I know I’m breaking clickbait 101 by giving you the answer in the subtitle, but I really want you to get this, so stick with me here.
This isn’t about budgeting, at least not in the traditional sense. I’ve tried budgeting in the past. Many times. It doesn’t work for me. $47.50 for groceries this week? But what if I want two cartons of ice cream?
Nah, budgeting doesn’t work for me.
But we’re not talking about budgeting here; we’re talking about planning.
We’re talking about managing your money, not just counting it. In my case, and the examples below, I was looking at retirement. But you can adopt the same principals for any planning scenario, buying a house, moving somewhere, downsizing, whatever.
For that, you need to see where you’ve been and where you’re going. Or at least where you want to go. Just like any other roadmap. Or GPS for those born in the last couple of centuries. To plot a course, you have to know where you’re going.
The GPS analogy works great here because they will plot alternate courses for you. Or change your course if you add in a stop along the way.
That’s how life works. It takes different roads. Often, roads we didn’t know existed. Or life takes a detour. You still want to get where you are going, but for now, you have to go down this side road and hope it’s not a dead end.
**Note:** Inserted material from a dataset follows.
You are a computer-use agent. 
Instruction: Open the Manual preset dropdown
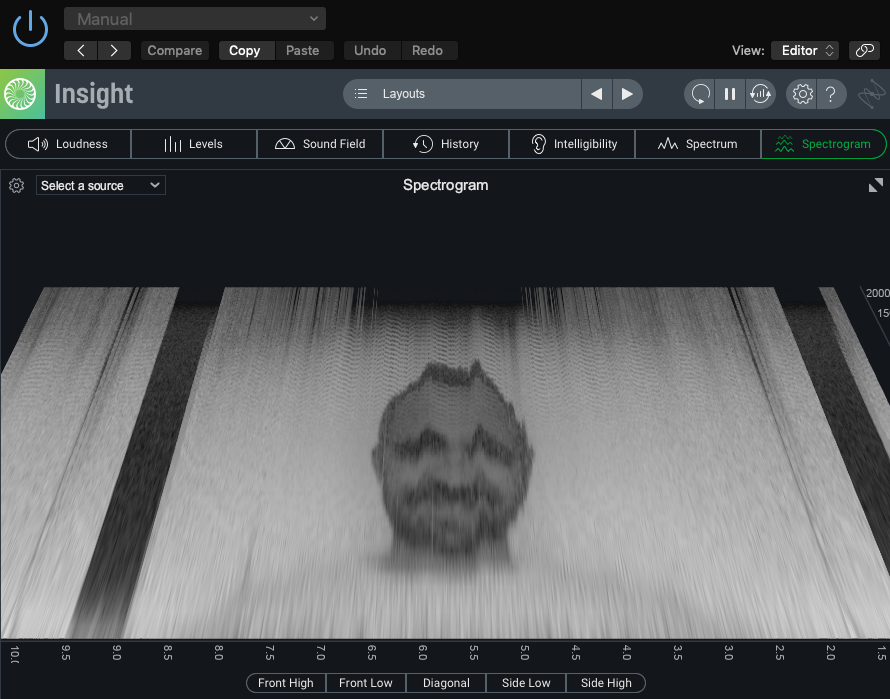195,19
And while you don’t need to know where you’ve been to plot a course to where you’re going, you need to know where you are. And how you got there. And the types of roads you like to take.
Okay, enough with the map metaphors, let’s get down to business. It’s enough to know that you need to look at yesterday and look at tomorrow.
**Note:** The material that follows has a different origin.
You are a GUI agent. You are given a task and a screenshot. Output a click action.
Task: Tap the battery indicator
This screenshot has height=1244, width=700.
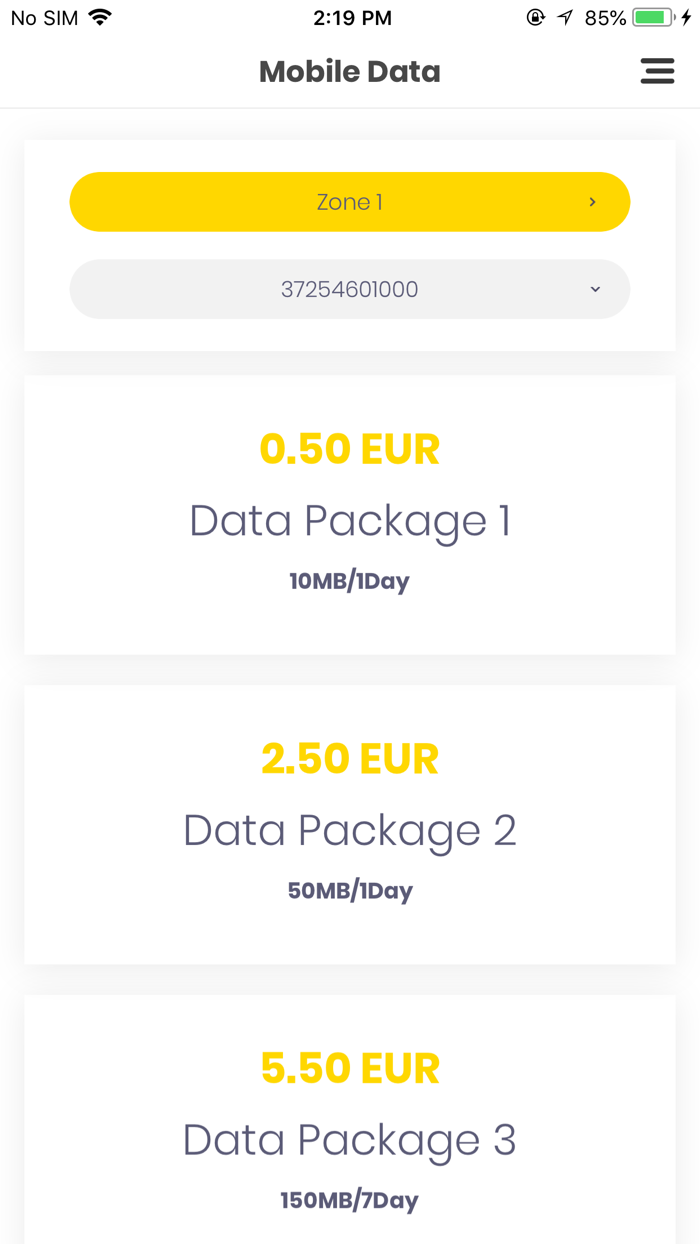(x=652, y=16)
We retired a few years ago. Like many of you, we talked about it for a long time, but it was always a vague concept in the future. We’ve always done well with our money. Mostly made decent investments, saved where we could, and contributed to retirement plans. We thought we’d be okay, but it wasn’t until we sat down and mapped out the course (sorry) that we knew for sure.
The first thing we had to do was look at yesterday. Since retirement was a ways off and a long term plan, we looked at annual spending over the last several years. You don’t need to drill down too deep, just use major categories like food and utilities. We did divide food into groceries and dining out as we expected those two categories would change in retirement. Just use your bank statements and credit card bills to create a spreadsheet.
For short term planning to get started, we used months in the columns with categories in the rows of our spreadsheet. This allowed us to make sure we had accounted for everything. We totaled expenses and income and kept a running total at the bottom of each row. That total should match up with your actual cash balances. It doesn’t need to come down to the penny, but if it’s way off, you likely forgot something.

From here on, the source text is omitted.